Exercise aim >> In the text below about the town of Kyaiklat, what does the Mon phrase behind the town's name mean?

Document excerpt >>
Town in Ayeyarwady Region, Myanmar

Kyaiklat (ကျိုက်လတ်မြို့) is a town in the Ayeyarwady Region of south-west Myanmar. It is the seat of the Kyaiklat Township in the Pyapon District. In 2019, it had 24,132 people.

The town is divided into six wards, simply numbered one through six. It is also the hometown of notable Burmese musicians.

==History==
The town was settled in the 1840s by Mon refugees fleeing war further east. The settlers built a stupa 9 cubits tall close to the riverbed, but flooding and shifting deltaic flows caused the stupas to collapse soon after. The name of the town comes from a Mon phrase "Kyaik Lwoik" (ကျိုက်လွိုက်) meaning Pagoda Toppled. The western part of the town was formerly Photaw Hill and was recorded to have several ponds and villages in the vicinity. After the Third Anglo-Burmese War, in 1887, the town was incorporated within the Thongwa District. The town's first mayor, a Mr. Maxwell, was appointed in 1882 by the British.

Listed entries >>
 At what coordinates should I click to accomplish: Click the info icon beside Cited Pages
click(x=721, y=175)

* * *

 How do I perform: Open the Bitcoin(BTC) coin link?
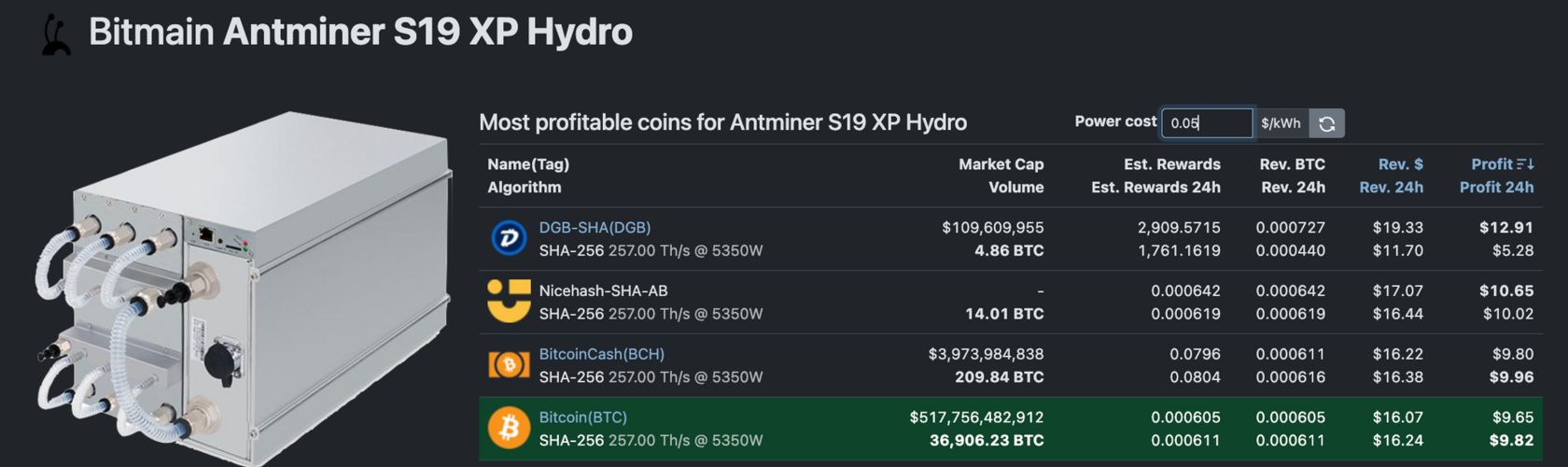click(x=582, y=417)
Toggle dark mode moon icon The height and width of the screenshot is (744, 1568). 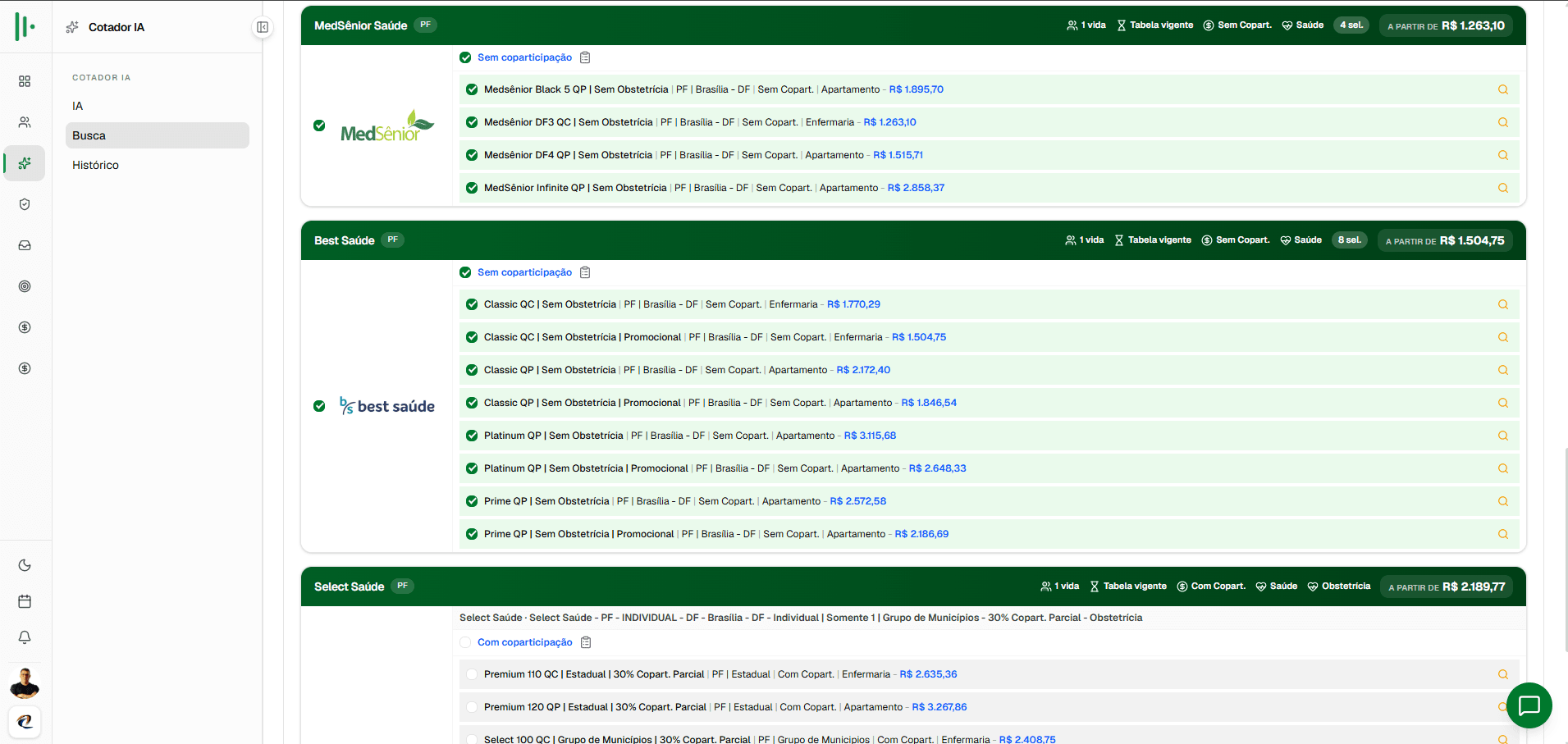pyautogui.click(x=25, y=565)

Written reply >> "Kyaik Lwoik" means Pagoda Toppled.